Where Science Meets Fitness

No matter what your current fitness level or former athletic experience, you can learn to train like an Olympic-caliber athlete. I am Erin Borchard, a former elite springboard/platform diver (NCAA Champion and multi-year All-American at Stanford University, former member of the US National Diving Team, and two-time competitor at the US Olympic Team Trials), specializing in personal and small group training sessions. I am also a Phi Beta Kappa student with a B.A. in Human Biology; my strong science background is an ever present influence shaping and changing my training philosophy.

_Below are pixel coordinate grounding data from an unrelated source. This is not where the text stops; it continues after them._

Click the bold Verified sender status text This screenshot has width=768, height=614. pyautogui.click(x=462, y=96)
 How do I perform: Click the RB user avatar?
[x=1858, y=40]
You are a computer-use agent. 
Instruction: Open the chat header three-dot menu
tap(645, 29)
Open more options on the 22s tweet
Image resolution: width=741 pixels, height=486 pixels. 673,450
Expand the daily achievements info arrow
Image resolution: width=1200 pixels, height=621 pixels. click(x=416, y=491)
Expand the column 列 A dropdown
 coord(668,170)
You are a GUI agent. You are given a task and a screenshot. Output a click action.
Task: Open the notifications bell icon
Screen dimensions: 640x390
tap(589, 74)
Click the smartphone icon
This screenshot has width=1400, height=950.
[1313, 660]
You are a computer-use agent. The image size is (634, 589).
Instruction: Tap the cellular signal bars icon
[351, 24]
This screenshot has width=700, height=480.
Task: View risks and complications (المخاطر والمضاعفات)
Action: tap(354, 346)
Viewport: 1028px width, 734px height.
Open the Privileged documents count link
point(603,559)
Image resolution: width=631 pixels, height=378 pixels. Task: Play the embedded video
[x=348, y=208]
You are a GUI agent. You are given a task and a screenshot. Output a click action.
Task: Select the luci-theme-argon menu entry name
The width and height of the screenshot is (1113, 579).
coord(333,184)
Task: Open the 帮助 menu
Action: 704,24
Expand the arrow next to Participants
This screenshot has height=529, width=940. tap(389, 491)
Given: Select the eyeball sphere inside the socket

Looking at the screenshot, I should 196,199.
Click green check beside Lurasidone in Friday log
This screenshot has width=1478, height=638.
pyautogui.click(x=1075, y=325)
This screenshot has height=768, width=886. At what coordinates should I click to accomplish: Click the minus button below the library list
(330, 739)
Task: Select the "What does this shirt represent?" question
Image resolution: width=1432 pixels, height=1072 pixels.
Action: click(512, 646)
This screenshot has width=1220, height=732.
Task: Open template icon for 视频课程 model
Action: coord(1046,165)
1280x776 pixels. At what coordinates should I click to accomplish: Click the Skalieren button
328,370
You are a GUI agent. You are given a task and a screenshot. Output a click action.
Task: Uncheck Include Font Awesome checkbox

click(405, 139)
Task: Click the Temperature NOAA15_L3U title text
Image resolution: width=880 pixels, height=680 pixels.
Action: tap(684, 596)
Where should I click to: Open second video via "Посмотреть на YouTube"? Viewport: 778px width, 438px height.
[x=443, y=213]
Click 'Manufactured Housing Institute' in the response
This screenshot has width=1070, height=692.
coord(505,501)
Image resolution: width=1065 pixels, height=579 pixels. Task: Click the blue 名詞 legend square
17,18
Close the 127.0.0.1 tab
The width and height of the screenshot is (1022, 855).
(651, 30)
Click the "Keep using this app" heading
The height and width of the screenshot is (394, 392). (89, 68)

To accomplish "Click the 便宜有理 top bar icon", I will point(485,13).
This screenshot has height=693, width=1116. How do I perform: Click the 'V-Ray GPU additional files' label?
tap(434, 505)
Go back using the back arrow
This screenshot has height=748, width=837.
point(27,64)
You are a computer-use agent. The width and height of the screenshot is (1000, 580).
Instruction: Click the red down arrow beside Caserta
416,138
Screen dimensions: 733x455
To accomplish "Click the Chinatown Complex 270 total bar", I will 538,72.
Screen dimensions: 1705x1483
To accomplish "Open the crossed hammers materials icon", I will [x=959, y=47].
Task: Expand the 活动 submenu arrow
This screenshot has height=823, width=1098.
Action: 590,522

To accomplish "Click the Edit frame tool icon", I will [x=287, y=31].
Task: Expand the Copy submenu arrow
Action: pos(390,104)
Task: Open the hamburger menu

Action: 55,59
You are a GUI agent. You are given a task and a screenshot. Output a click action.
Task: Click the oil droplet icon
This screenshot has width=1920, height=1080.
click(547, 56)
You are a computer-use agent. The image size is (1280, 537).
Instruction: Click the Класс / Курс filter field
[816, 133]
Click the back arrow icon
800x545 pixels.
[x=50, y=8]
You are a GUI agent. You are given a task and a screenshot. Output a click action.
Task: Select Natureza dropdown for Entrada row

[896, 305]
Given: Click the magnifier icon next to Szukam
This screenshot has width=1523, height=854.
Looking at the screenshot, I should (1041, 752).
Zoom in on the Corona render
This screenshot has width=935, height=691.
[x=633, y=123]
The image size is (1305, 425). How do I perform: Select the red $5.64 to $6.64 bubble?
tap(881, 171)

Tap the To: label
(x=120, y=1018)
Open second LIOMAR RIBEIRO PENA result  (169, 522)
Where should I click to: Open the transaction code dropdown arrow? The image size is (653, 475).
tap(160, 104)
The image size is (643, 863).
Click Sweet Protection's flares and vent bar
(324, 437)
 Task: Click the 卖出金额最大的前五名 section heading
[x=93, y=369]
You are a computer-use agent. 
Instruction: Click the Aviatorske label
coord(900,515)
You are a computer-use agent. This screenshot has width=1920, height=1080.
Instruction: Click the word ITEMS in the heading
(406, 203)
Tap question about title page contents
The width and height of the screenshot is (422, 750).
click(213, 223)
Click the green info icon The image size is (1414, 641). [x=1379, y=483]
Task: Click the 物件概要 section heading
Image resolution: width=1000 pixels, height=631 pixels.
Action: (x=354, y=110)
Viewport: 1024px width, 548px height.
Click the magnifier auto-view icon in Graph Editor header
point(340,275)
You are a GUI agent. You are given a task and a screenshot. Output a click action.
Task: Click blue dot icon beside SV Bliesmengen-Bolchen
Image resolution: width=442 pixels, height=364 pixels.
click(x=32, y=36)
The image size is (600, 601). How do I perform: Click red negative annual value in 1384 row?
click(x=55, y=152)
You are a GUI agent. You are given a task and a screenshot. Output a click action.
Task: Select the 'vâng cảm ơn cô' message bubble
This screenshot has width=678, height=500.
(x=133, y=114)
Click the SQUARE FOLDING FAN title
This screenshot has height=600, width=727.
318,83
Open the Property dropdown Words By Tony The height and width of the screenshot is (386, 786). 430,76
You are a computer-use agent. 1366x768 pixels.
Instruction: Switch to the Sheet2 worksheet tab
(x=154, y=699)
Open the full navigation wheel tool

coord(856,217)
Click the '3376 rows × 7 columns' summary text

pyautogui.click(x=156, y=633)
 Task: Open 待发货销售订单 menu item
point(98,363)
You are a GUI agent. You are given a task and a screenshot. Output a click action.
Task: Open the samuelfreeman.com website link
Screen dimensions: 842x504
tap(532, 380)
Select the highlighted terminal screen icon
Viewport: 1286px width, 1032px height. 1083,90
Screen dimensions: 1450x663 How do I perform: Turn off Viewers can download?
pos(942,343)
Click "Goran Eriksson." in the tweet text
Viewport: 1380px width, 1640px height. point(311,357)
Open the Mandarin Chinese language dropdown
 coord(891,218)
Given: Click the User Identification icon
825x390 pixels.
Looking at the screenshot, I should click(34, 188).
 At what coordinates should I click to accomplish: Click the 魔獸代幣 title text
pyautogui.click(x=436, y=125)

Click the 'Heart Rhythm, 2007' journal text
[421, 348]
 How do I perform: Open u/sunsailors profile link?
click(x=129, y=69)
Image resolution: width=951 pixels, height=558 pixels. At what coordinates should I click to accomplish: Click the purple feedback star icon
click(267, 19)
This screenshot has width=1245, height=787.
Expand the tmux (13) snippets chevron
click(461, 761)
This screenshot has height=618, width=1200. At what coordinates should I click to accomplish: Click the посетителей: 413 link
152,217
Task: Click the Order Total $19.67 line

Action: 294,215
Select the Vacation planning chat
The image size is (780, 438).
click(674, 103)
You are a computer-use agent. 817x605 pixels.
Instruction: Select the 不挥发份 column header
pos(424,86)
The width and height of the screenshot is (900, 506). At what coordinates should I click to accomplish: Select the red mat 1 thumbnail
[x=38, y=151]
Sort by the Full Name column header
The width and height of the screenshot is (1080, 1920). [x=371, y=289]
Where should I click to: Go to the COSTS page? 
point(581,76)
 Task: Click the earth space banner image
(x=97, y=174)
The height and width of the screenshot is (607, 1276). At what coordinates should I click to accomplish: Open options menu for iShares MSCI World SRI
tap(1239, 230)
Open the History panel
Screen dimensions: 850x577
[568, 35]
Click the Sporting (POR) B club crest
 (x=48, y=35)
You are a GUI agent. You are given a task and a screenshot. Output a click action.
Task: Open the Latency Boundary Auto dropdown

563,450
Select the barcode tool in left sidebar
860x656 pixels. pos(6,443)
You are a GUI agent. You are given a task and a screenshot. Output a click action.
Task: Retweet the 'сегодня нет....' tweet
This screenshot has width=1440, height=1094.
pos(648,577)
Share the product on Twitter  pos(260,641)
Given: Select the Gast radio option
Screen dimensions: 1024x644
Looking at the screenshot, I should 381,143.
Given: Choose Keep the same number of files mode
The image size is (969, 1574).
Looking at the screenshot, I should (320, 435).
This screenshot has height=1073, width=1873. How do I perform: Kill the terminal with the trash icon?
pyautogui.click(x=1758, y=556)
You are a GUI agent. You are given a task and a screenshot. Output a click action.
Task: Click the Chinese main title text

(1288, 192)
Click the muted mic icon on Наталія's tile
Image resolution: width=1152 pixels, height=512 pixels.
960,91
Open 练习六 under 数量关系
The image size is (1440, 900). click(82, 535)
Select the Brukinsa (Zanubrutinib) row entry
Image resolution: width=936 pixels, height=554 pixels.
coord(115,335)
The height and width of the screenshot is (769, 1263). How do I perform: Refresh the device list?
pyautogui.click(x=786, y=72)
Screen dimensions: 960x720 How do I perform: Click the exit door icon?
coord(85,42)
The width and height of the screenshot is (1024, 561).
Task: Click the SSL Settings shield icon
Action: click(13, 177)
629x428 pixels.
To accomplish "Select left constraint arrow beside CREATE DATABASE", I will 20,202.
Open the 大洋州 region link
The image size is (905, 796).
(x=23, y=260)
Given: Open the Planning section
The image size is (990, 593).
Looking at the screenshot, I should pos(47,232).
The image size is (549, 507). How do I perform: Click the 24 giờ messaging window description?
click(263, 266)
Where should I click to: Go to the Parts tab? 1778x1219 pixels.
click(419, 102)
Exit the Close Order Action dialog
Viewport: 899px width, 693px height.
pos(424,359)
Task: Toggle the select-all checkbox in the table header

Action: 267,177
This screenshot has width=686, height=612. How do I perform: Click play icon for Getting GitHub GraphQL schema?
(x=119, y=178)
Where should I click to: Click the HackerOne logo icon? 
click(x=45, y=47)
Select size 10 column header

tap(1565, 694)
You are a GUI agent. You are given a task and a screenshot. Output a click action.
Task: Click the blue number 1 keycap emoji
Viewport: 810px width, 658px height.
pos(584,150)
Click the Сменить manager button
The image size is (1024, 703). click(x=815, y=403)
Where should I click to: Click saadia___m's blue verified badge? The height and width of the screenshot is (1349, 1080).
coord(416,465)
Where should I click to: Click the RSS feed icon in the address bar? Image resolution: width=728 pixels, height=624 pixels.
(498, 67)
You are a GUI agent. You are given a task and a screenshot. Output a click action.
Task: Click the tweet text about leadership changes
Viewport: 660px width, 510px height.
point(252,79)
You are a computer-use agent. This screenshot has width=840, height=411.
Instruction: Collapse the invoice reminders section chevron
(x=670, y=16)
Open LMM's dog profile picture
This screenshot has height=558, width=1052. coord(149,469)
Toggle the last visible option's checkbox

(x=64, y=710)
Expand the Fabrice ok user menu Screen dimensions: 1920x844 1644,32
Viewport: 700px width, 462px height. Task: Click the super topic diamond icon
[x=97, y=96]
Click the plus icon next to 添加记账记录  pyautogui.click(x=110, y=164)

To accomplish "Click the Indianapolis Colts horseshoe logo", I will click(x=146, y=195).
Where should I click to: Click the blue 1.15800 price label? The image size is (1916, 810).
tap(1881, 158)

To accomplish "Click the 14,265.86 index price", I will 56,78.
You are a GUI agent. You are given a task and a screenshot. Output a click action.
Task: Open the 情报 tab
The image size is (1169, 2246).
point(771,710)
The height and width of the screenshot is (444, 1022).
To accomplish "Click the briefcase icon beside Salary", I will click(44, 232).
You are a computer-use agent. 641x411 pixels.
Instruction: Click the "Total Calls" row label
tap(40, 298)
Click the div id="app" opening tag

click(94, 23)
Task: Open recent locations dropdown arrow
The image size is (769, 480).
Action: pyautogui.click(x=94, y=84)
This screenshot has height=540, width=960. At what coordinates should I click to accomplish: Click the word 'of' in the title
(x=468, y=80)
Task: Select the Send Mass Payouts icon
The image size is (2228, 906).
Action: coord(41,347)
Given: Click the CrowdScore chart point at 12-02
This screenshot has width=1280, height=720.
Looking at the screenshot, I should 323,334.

I want to help you push yourself to YOUR maximum...you'll be shocked to find the true athlete living inside of you.

Tuesday, November 4, 2014

"Double Trouble"



EQUIP: Slam Ball (30/20), Pull-Up Bar, Bar (95/65) + Reload (135/95), Rower, Jump Rope

WARM-UP:
*Active Stretch
*400m Run/ Row
*5 x SB Plyo Push-Up
*5 x Burpee
*5 x Strict Pull-Up
*5 x Squat Clean-Thruster (light bar)
——————————-
“DOUBLE TROUBLE”


(0:00 - 15:00)
A) 4 Rounds for Time -
*200m Run
*10 x Double-Squat Thruster (Front Squat + Thruster = 1 rep)(95/65)
If you complete 4 rounds sub-10:00, you MUST do a 5th round.


(15:00 - 30:00)
B) 4 Rounds for Time -
*c: 50 x Double-Under (OR p: 25 Double-Under OR f: 50 Singles + 25 Lateral Bar Hop)
*10 x Double Pull-Up Burpee-Pull-Up (Burpee + 2 Pull-Ups = 1 rep))
If you complete 4 rounds sub-10:00, you MUST do a 5th round.


(30:00 - 45:00)
C) 4 Rounds for Time -
*250m Row
*10 x Double-Slam “Slurpee” (30/20) (Ball Slam + Slam Ball Burpee = 1 rep)
If you complete 4 rounds sub-10:00, you MUST do a 5th round.


(45:00 - 60:00)
D) 4 Rounds for Time -
*5 x Wall Walk
*5 x Double-Jerk Clean & Jerk (135/95) (Power Clean + 2 Push Jerks = 1 rep)
If you complete 4 rounds sub-10:00, you MUST do a 5th round.